Challenges Remaining in the Final Years of the ad hoc Tribunals for the Former Yugoslavia and Rwanda
Serge Brammertz, Chief Prosecutor for the International Criminal Tribunal for the former Yugoslavia; Hassan Jallow, Chief Prosecutor for the International Criminal Tribunal for Rwanda; and Clint Williamson, US Ambassador-at-Large for War Crimes Issues, discussed the challenges facing the ad hoc criminal tribunals during the final years of their mandate. This panel discussion was co-presented by the WCRO, the Academy on Human Rights and Humanitarian Law, and the United States Institute of Peace. The event was held at the US State Department's offices in Washington, DC.
International Criminal Court Alumni Tour
WCL alumna Chante Lasco discussed her experience as an intern at the International Criminal Court, the world’s first permanent court set up to try persons accused of the most serious crimes of international concern, and spoke about how her international law experiences influence her current work as an Assistant State's Attorney in Maryland.
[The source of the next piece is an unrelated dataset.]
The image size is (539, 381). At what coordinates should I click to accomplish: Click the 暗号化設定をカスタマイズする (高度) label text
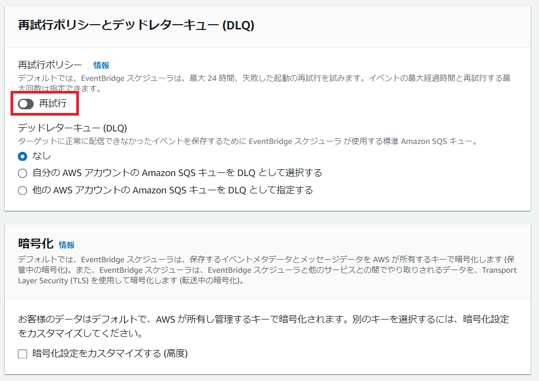110,354
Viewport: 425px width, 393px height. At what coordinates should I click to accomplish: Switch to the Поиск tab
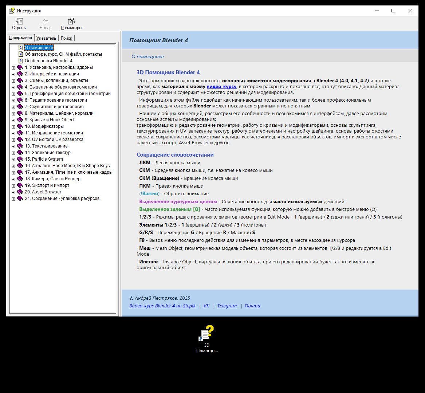[66, 38]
This talk was presented by the War Crimes Research Office in conjunction with Amnesty International’s ICC Alumni Tour.
The International Judge
Daniel Terris of Brandeis University and Cesare P.R. Romano of Loyola Law School Los Angeles discussed their recent book, The International Judge, an examination of how the work of judges who serve on international courts and tribunals has changed the character of the world that we inhabit, through their rulings on issues of war and peace, human rights, trade disputes, and regional integration.
Current Issues at the Special Court for Sierra Leone
Herman von Hebel, who serves as Registrar for the Special Court for Sierra Leone, gave a briefing on recent progress on cases before the Special Court for Sierra Leone before an audience of WCL students, WCRO staff, and NGO representatives. He also discussed the unique challenges of trying former Liberian President Charles Taylor, whose trial is being held at International Criminal Court Premises in The Hague.
Crimes of War: What the Public Should Know
In 1999, the first edition of Crimes of War, a collection of essays and photographs intended to promote understanding of international humanitarian law among journalists, policymakers, and the general public, was published. The years since have seen the rise of the International Criminal Court, the emergence of a global "war on terror" and escalating humanitarian conflicts in Darfur and other regions. On November 14, Roy Gutman, Executive Director of the Crimes of War Project; Anthony Dworkin, Project founder and Board Chairman; and WCL Professors Bob Goldman and Diane Orentlicher spoke at a launch event celebrating the revised second edition of the book.
Transitional Justice in Afghanistan
Scott Worden , advisor to the Rule of Law program at the United States Institute of Peace. Mr. Worden will discussed the challenges facing the establishment of justice mechanisms in Afghanistan. This program was presented in conjunction with WCL's first annual International Week events.